Nise da Silveira e a morte de Genivaldo

Por Natália Timerman

 

Chutes na cabeça, empurrões, sufocamento dentro do porta-malas de um carro. No mesmo dia em que Bolsonaro vetou uma homenagem à psiquiatra brasileira Nise da Silveira, essa sequência cruel e absurda de eventos levou à morte Genivaldo de Jesus Santos, de 43 anos. Dois acontecimentos sem nenhuma relação aparente um com o outro, mas com um fundamento em comum: o despreparo de nosso país para lidar com as pessoas portadoras de doenças psiquiátricas. Despreparo que resulta em violência e que, como vimos, pode resultar em morte.
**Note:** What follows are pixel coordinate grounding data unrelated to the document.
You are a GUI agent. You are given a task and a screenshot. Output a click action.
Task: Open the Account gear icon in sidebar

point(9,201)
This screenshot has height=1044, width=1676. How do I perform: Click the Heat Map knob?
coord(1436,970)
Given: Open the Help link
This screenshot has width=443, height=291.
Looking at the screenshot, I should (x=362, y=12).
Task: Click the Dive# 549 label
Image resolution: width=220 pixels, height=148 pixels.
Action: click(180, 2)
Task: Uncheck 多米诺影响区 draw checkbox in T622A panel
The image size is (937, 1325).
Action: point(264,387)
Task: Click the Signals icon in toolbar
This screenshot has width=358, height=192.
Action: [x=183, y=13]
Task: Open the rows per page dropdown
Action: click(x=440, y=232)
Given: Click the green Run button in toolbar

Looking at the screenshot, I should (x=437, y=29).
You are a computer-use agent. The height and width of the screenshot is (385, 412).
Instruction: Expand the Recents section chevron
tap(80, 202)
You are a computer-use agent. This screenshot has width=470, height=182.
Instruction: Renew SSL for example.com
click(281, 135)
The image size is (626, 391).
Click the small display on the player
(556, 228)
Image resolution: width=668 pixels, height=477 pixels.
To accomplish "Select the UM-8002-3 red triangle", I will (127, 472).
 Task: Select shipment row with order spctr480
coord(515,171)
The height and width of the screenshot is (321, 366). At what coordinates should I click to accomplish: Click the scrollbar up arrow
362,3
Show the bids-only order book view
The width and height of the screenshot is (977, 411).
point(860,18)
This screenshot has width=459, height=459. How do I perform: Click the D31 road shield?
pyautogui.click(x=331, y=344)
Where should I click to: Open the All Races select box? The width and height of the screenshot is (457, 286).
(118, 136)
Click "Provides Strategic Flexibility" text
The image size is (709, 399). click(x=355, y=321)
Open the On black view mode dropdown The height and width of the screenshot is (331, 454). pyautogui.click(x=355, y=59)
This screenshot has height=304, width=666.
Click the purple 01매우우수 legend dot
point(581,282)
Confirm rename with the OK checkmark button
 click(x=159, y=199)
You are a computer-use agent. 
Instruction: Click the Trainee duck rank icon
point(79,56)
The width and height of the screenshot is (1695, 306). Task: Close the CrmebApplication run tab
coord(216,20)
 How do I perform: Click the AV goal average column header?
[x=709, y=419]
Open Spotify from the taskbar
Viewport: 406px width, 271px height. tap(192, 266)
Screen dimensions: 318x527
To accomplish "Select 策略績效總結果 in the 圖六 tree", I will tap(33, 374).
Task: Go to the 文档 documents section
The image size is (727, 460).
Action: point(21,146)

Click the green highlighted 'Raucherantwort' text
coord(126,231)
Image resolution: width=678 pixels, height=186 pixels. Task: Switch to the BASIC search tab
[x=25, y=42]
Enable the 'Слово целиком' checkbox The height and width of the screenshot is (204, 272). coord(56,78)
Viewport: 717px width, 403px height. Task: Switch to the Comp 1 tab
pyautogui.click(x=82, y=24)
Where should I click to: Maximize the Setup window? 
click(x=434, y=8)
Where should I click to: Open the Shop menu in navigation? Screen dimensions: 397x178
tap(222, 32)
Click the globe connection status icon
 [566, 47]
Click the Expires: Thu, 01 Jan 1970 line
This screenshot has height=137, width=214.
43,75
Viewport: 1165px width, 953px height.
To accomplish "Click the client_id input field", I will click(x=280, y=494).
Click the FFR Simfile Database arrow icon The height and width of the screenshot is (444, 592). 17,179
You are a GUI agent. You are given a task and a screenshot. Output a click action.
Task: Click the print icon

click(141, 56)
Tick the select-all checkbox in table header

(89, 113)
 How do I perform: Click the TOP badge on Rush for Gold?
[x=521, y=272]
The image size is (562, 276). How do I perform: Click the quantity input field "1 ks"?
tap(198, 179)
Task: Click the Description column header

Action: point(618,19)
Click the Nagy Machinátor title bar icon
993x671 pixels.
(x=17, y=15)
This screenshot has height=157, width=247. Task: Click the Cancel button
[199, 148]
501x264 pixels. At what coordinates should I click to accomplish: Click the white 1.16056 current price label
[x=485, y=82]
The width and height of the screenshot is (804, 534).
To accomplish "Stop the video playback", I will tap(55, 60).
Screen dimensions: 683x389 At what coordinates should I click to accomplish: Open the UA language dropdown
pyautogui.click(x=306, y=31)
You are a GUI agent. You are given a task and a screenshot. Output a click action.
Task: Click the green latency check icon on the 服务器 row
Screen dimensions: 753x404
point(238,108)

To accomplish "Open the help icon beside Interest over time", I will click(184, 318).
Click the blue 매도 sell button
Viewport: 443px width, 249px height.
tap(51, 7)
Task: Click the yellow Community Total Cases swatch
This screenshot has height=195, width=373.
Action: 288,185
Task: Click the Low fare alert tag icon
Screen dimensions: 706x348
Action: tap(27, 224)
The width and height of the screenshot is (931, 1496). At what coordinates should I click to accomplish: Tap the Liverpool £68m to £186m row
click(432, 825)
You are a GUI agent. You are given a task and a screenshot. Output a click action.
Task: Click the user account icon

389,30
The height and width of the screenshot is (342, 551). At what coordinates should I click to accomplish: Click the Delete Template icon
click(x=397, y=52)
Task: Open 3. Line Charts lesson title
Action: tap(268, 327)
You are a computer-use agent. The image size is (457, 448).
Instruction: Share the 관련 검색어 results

​Nise da Silveira é internacionalmente reconhecida por ter pesquisado e transformado a maneira de tratar seus clientes, em sua maioria pessoas com quadros psicóticos, os chamados loucos. Na época de Nise e até não muito tempo atrás, os portadores desse tipo de doença eram costumeiramente despejados em manicômios e sujeitos a contenções mecânicas e químicas pouco criteriosas. Ela percebeu, já em 1946, quando criou a Seção de Terapia Ocupacional no Centro Psiquiátrico Nacional de Engenho de Dentro, que a arte era terapêutica e que podia oferecer resultados até melhores que aqueles obtidos pelos métodos então tradicionais. Seu legado é significativo até hoje, mais de vinte anos depois de sua morte; Nise da Silveira via a pessoa, e não apenas a doença; e via uma pessoa que poderia se expressar apesar do sintoma ou mesmo através dele, amenizando o sofrimento que vinha resultando dos delírios, das alucinações e da solidão abissal que caracteriza aqueles quadros.

​Genivaldo era portador de esquizofrenia, um dos tipos de loucura dos quais Nise da Silveira transformou o jeito de cuidar. A abordagem policial, segundo diz um informe dos próprios agentes federais, o deixou agressivo. Polícia alguma deveria jamais se sentir autorizada a agir violentamente sem que isso seja absoluta e evidentemente necessário, e muito menos diante de alguém cuja agressividade resulta de um sintoma psiquiátrico. Agitação psicomotora por transtorno mental pede medidas de saúde, e não medidas policiais. Isso deveria ser óbvio. A arte não é uma alternativa para uma abordagem policial, não é disso que se trata; nem os policiais deveriam ser capazes de fazer um diagnóstico psiquiátrico, mas sim de encaminhar a um serviço que o faça, seja esse o caso. Mas Genivaldo era, além de esquizofrênico, preto e pobre, um diagnóstico que a polícia sabe fazer cotidianamente muito bem.

Natalia Timerman é médica psiquiatra, psicoterapeuta e escritora brasileira. Possui mestrado em psicologia clínica pela Universidade de São Paulo e trabalhou como psiquiatra no Centro Hospitalar do Sistema Penitenciário por mais de uma década.